Data for the task

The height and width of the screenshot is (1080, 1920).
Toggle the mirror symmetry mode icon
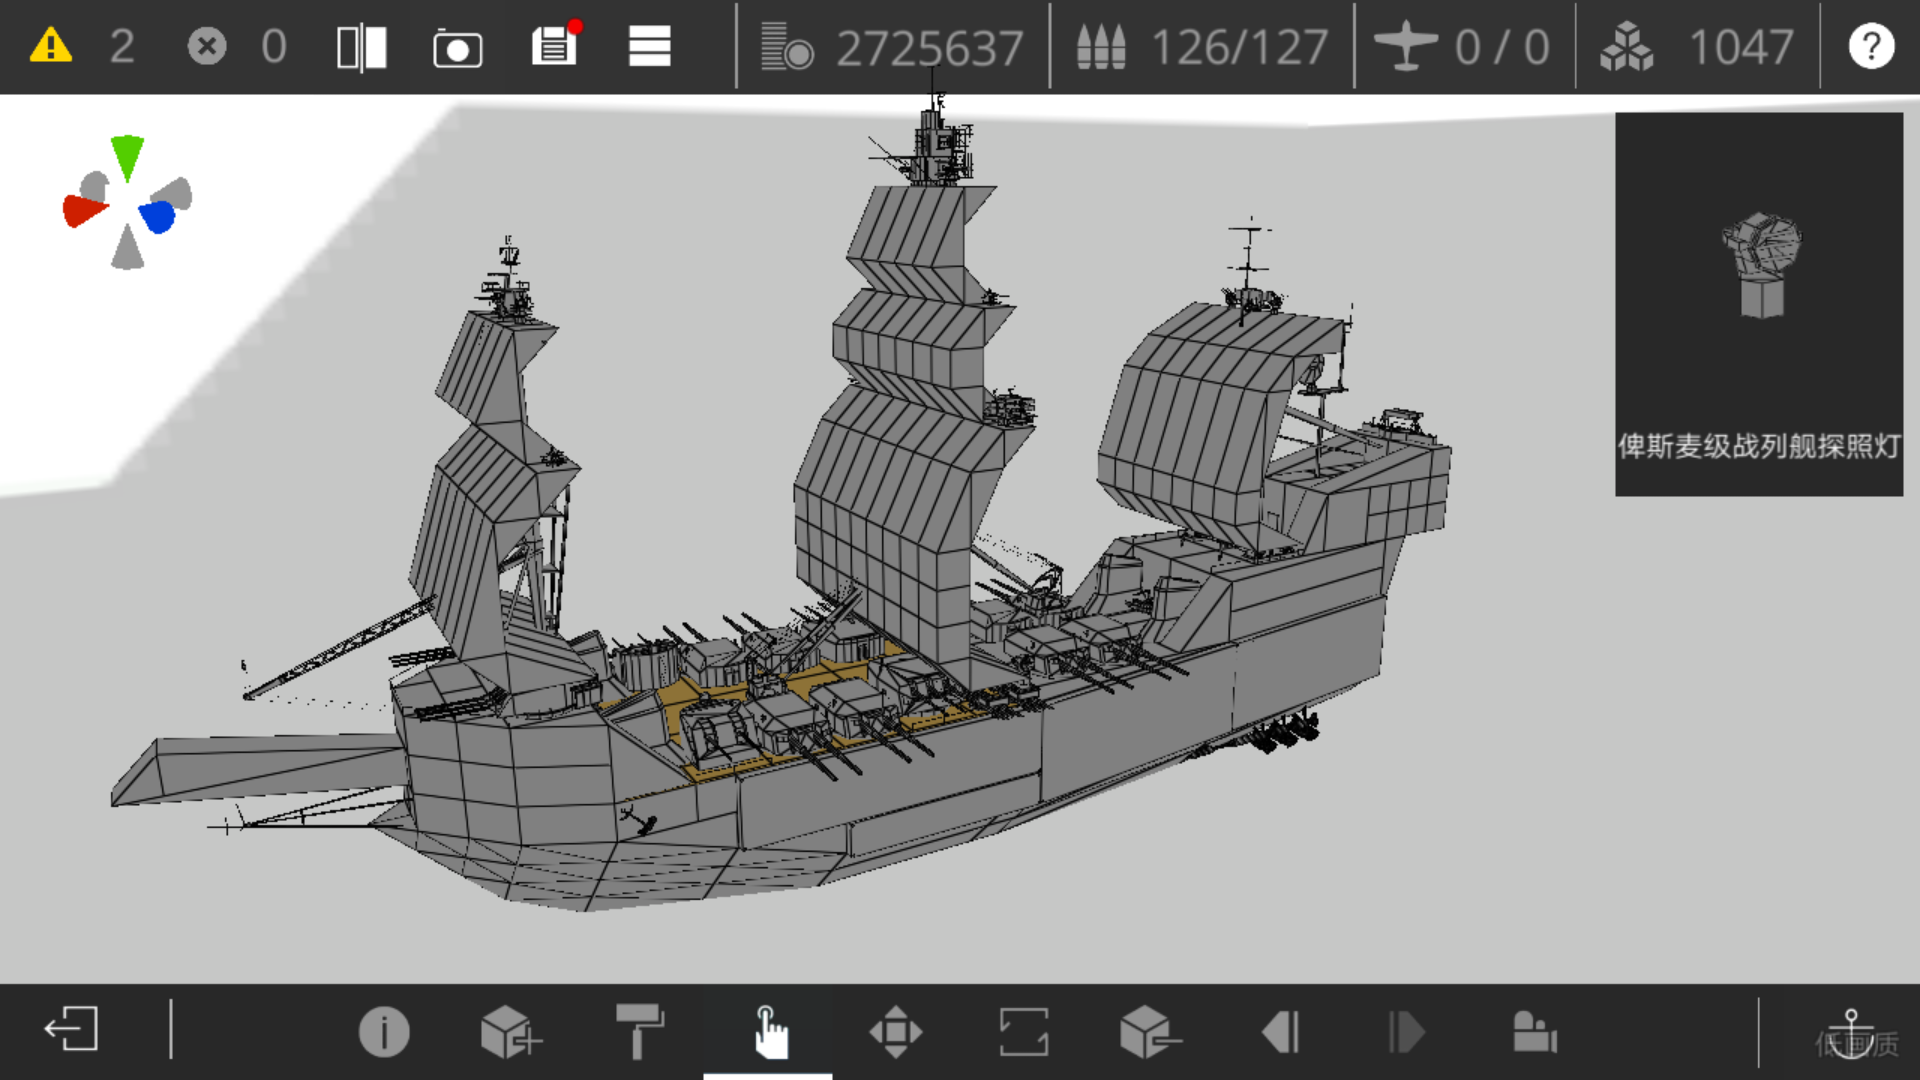tap(362, 47)
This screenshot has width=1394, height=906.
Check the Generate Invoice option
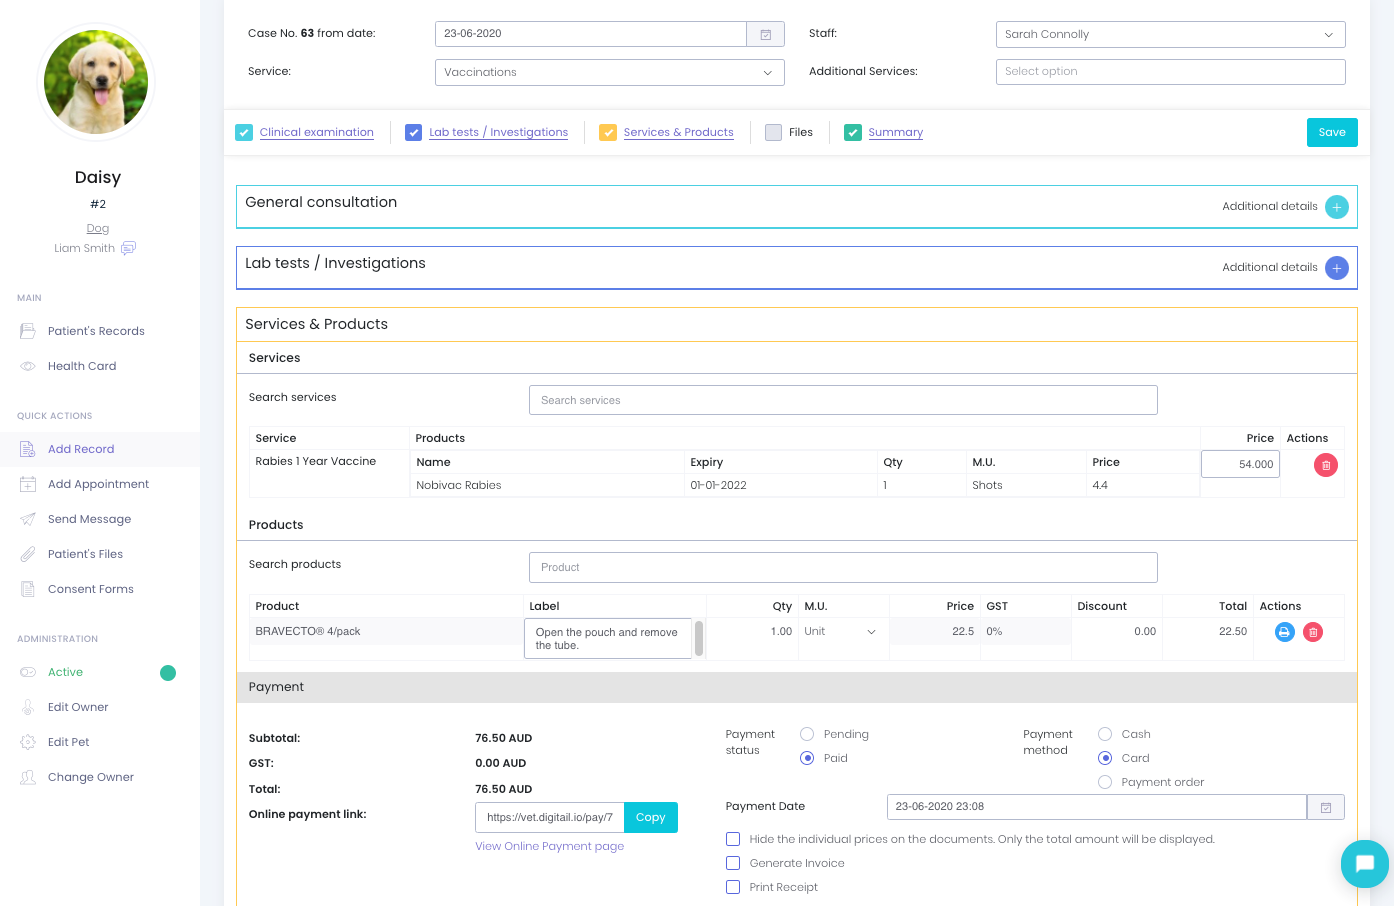pos(733,863)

What the task requires
Please count up the lines above that include the string "screenshot" and respond with the total alone.

Solution to this exercise
2